Multiple studies have compared the radial approach with femoral or brachial access. The best know study, The Access Trial22 examined the relative merits of the percutaneous brachial, femoral and radial access sites in 900 patients undergoing elective PCI. It demonstrates that the radial approach is the safest, with no significant vascular complications occurring, compared to rates of 2% in the femoral group and 2.3% in the brachial group. There was no increase in total procedure duration or radiation exposure when transradial procedures were compared with percutaneous femoral procedures. A recent meta-analysis of 12 randomized control trials further confirmed that the transradial approach is a highly safe technique with comparable procedural duration, radiation exposure and clinical results to that of the transfemoral approach.23 More importantly, vascular access site complications are virtually abolished (0.3%) by the transradial approach.

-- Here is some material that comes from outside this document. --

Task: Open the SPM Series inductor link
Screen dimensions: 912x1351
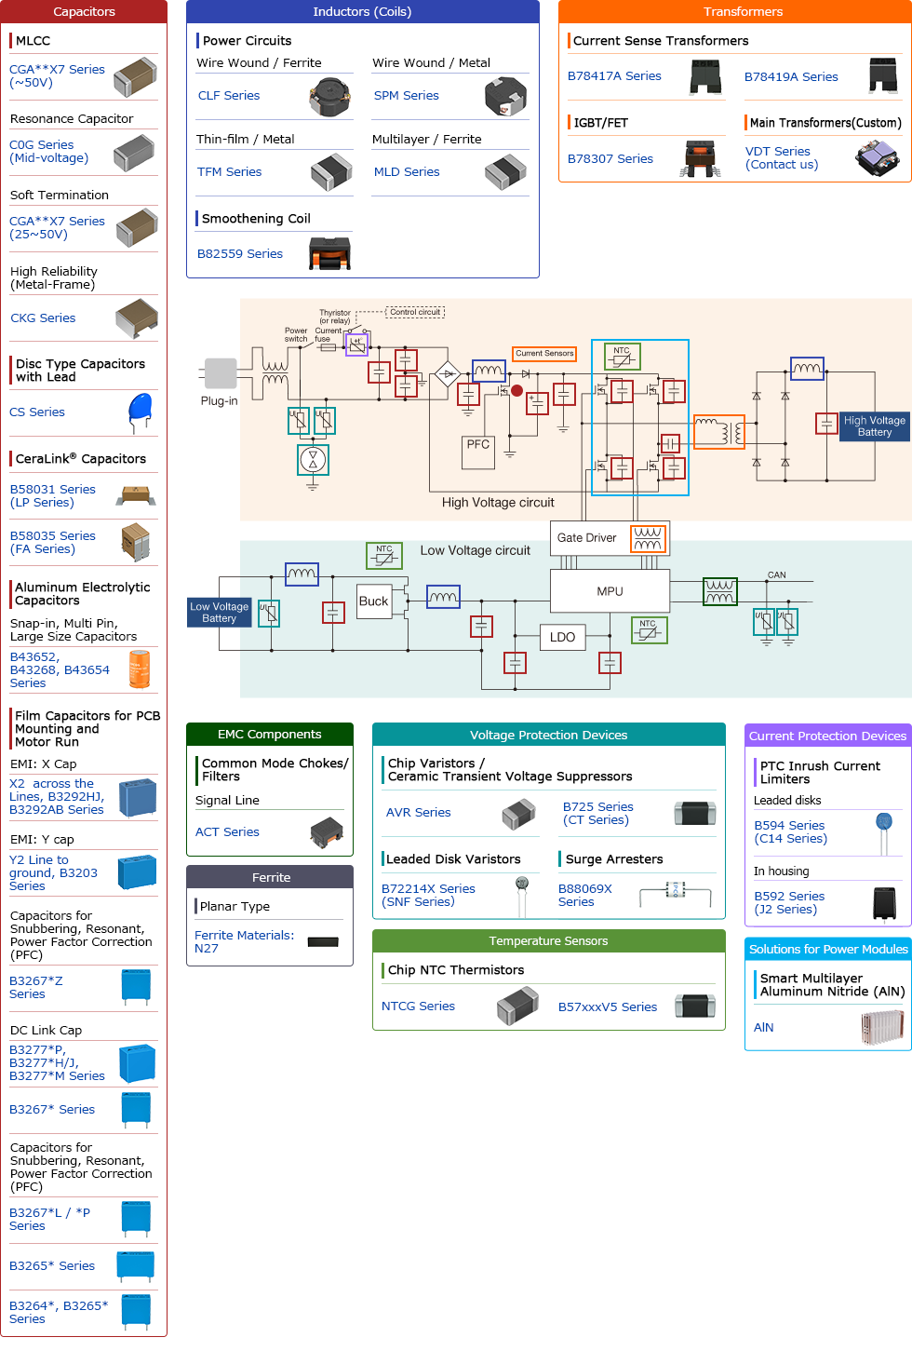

Given the demonstrated reduction in the risk of vascular complications, the radial artery is a particularly attractive option in the setting of anticoagulation, post thrombolysis or aggressive antiplatelet therapy. Hildick-Smith et al reported low rate of radial access complications in fully anticoagulated patients with INR >2 who had a transradial coronary angiography.24 In a comparison of vascular access site complications in patients undergoing PCI with adjunctive intravenous GP IIbIIIa inhibitor therapy, 7.4% of the transfemoral patients had a major vascular access site complication (despite the use of weight adjusted heparin, small calibre guiding catheters and femoral artery closure devices in the majority of these patients), compared to none of the similarly treated radial patients.25 In the setting of rescue PCI with adjunct GP IIbIIIa inhibitor, the reported rate of major femoral vascular complications ranges from 20–39%2,2628 and around 10% even if vascular closure device is employed.29 Emerging data assessing the efficacy of transradial PCI in such a setting have all reported near complete elimination of vascular complications and with comparable procedural success rate as transfemoral approach.30

Patient comfort and preference are also important considerations in the comparison of these access sites. Delayed mobilisation after transfemoral procedures is common, due to inguinal pain, while bed rest itself has been shown to have an adverse effect on outcome.31,32 Patients undergoing elective transradial PCI can be mobilised immediately after the completion of these procedures with no adverse effects or risks, which allows PCI to be performed on a day case basis.33,34 Coronary angiography via the radial artery as opposed to the femoral artery is associated with short-term improvements in quality of life, whilst at the same time reducing hospital costs.1,35,36 The radial approach for intervention was preferred by 73% of patients in whom preceding diagnostic films were performed by the femoral route.4 As a result of the shorter hospital stay and reduced complication rates associated with transradial procedures, hospital costs of coronary stent deployment can be reduced by 15% when compared with the femoral route.36 The transradial technique, therefore, fulfils the requirements for a safer access site for interventional procedures with the added advantages of cost savings and improved quality of life.